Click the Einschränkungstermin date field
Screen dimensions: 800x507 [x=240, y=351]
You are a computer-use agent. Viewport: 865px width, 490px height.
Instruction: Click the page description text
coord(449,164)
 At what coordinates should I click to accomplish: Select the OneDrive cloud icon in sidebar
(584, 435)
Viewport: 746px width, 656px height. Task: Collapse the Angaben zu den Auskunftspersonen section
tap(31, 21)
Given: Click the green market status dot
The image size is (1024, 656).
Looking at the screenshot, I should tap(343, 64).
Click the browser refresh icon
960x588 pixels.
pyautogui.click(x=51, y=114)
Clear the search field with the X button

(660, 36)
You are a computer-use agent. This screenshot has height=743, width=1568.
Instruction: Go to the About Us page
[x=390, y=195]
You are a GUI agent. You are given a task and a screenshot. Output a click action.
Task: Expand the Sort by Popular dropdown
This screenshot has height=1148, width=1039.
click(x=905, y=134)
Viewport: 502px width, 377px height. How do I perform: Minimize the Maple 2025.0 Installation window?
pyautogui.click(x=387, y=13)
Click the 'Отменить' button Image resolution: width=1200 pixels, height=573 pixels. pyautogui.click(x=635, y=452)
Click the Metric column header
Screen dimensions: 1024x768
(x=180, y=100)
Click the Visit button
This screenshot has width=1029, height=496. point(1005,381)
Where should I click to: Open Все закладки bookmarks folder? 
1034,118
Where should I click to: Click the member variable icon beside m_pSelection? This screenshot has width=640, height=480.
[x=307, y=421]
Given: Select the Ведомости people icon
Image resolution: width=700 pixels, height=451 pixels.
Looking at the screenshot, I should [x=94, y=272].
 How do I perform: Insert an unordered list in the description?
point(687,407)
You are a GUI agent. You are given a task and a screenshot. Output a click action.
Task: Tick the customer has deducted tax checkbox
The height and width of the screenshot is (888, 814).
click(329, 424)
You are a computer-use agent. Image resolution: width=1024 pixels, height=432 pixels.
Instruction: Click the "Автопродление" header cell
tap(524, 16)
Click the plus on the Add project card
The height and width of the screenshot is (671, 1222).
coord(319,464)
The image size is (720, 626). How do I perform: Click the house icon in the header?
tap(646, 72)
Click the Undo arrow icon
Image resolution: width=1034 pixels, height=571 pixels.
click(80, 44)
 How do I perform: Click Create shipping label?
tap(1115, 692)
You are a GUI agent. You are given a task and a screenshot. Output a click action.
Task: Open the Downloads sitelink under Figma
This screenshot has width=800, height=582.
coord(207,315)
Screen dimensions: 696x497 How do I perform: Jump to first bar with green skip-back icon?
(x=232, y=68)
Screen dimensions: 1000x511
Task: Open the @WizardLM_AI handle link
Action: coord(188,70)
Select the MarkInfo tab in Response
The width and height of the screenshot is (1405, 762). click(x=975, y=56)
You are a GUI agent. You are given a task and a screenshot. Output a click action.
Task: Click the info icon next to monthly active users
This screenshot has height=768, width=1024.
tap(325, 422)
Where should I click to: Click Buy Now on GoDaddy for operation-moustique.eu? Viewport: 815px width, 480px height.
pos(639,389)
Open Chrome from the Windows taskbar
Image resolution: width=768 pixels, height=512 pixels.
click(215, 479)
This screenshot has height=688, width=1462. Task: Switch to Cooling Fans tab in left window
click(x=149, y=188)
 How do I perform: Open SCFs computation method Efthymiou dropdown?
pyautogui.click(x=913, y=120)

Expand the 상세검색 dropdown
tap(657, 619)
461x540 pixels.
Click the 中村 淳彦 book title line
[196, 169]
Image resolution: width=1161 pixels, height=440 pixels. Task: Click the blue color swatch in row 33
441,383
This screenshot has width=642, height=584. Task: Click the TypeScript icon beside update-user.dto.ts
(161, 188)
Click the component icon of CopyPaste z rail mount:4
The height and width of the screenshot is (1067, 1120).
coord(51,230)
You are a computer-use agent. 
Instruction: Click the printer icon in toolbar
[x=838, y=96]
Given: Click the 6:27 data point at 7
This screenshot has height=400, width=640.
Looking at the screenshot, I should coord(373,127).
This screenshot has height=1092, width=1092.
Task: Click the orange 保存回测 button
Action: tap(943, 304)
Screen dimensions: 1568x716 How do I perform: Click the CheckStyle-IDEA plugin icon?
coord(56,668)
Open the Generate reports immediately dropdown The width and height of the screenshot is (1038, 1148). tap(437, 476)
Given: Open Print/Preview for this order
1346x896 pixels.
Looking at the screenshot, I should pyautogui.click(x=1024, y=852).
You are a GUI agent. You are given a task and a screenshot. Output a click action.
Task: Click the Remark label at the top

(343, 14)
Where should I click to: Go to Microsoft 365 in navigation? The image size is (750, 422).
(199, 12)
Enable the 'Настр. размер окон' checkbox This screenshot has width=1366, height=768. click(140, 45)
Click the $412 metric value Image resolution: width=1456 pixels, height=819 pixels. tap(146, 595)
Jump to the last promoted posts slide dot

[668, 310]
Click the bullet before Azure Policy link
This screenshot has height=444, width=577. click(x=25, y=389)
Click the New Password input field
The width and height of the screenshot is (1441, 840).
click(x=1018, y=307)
::::
Task description — The records above are to be returned exactly as they appear.

Completed exercise —
Click the Einschränkungstermin date field
Screen dimensions: 800x507 [x=240, y=351]
You are a computer-use agent. Viewport: 865px width, 490px height.
Instruction: Click the page description text
coord(449,164)
 At what coordinates should I click to accomplish: Select the OneDrive cloud icon in sidebar
(584, 435)
Viewport: 746px width, 656px height. Task: Collapse the Angaben zu den Auskunftspersonen section
tap(31, 21)
Given: Click the green market status dot
The image size is (1024, 656).
Looking at the screenshot, I should tap(343, 64).
Click the browser refresh icon
960x588 pixels.
pyautogui.click(x=51, y=114)
Clear the search field with the X button

(660, 36)
You are a computer-use agent. This screenshot has height=743, width=1568.
Instruction: Go to the About Us page
[x=390, y=195]
You are a GUI agent. You are given a task and a screenshot. Output a click action.
Task: Expand the Sort by Popular dropdown
This screenshot has height=1148, width=1039.
click(x=905, y=134)
Viewport: 502px width, 377px height. How do I perform: Minimize the Maple 2025.0 Installation window?
pyautogui.click(x=387, y=13)
Click the 'Отменить' button Image resolution: width=1200 pixels, height=573 pixels. pyautogui.click(x=635, y=452)
Click the Metric column header
Screen dimensions: 1024x768
(x=180, y=100)
Click the Visit button
This screenshot has width=1029, height=496. point(1005,381)
Where should I click to: Open Все закладки bookmarks folder? 
1034,118
Where should I click to: Click the member variable icon beside m_pSelection? This screenshot has width=640, height=480.
[x=307, y=421]
Given: Select the Ведомости people icon
Image resolution: width=700 pixels, height=451 pixels.
Looking at the screenshot, I should [x=94, y=272].
 How do I perform: Insert an unordered list in the description?
point(687,407)
You are a GUI agent. You are given a task and a screenshot. Output a click action.
Task: Tick the customer has deducted tax checkbox
The height and width of the screenshot is (888, 814).
click(329, 424)
You are a computer-use agent. Image resolution: width=1024 pixels, height=432 pixels.
Instruction: Click the "Автопродление" header cell
tap(524, 16)
Click the plus on the Add project card
The height and width of the screenshot is (671, 1222).
coord(319,464)
The image size is (720, 626). How do I perform: Click the house icon in the header?
tap(646, 72)
Click the Undo arrow icon
Image resolution: width=1034 pixels, height=571 pixels.
click(80, 44)
 How do I perform: Click Create shipping label?
tap(1115, 692)
You are a GUI agent. You are given a task and a screenshot. Output a click action.
Task: Open the Downloads sitelink under Figma
This screenshot has width=800, height=582.
coord(207,315)
Screen dimensions: 696x497 How do I perform: Jump to first bar with green skip-back icon?
(x=232, y=68)
Screen dimensions: 1000x511
Task: Open the @WizardLM_AI handle link
Action: coord(188,70)
Select the MarkInfo tab in Response
The width and height of the screenshot is (1405, 762). click(x=975, y=56)
You are a GUI agent. You are given a task and a screenshot. Output a click action.
Task: Click the info icon next to monthly active users
This screenshot has height=768, width=1024.
tap(325, 422)
Where should I click to: Click Buy Now on GoDaddy for operation-moustique.eu? Viewport: 815px width, 480px height.
pos(639,389)
Open Chrome from the Windows taskbar
Image resolution: width=768 pixels, height=512 pixels.
click(215, 479)
This screenshot has height=688, width=1462. Task: Switch to Cooling Fans tab in left window
click(x=149, y=188)
 How do I perform: Open SCFs computation method Efthymiou dropdown?
pyautogui.click(x=913, y=120)

Expand the 상세검색 dropdown
tap(657, 619)
461x540 pixels.
Click the 中村 淳彦 book title line
[196, 169]
Image resolution: width=1161 pixels, height=440 pixels. Task: Click the blue color swatch in row 33
441,383
This screenshot has width=642, height=584. Task: Click the TypeScript icon beside update-user.dto.ts
(161, 188)
Click the component icon of CopyPaste z rail mount:4
The height and width of the screenshot is (1067, 1120).
coord(51,230)
You are a computer-use agent. 
Instruction: Click the printer icon in toolbar
[x=838, y=96]
Given: Click the 6:27 data point at 7
This screenshot has height=400, width=640.
Looking at the screenshot, I should coord(373,127).
This screenshot has height=1092, width=1092.
Task: Click the orange 保存回测 button
Action: tap(943, 304)
Screen dimensions: 1568x716 How do I perform: Click the CheckStyle-IDEA plugin icon?
coord(56,668)
Open the Generate reports immediately dropdown The width and height of the screenshot is (1038, 1148). tap(437, 476)
Given: Open Print/Preview for this order
1346x896 pixels.
Looking at the screenshot, I should pyautogui.click(x=1024, y=852).
You are a GUI agent. You are given a task and a screenshot. Output a click action.
Task: Click the Remark label at the top

(343, 14)
Where should I click to: Go to Microsoft 365 in navigation? The image size is (750, 422).
(199, 12)
Enable the 'Настр. размер окон' checkbox This screenshot has width=1366, height=768. click(140, 45)
Click the $412 metric value Image resolution: width=1456 pixels, height=819 pixels. tap(146, 595)
Jump to the last promoted posts slide dot

[668, 310]
Click the bullet before Azure Policy link
This screenshot has height=444, width=577. click(x=25, y=389)
Click the New Password input field
The width and height of the screenshot is (1441, 840).
click(x=1018, y=307)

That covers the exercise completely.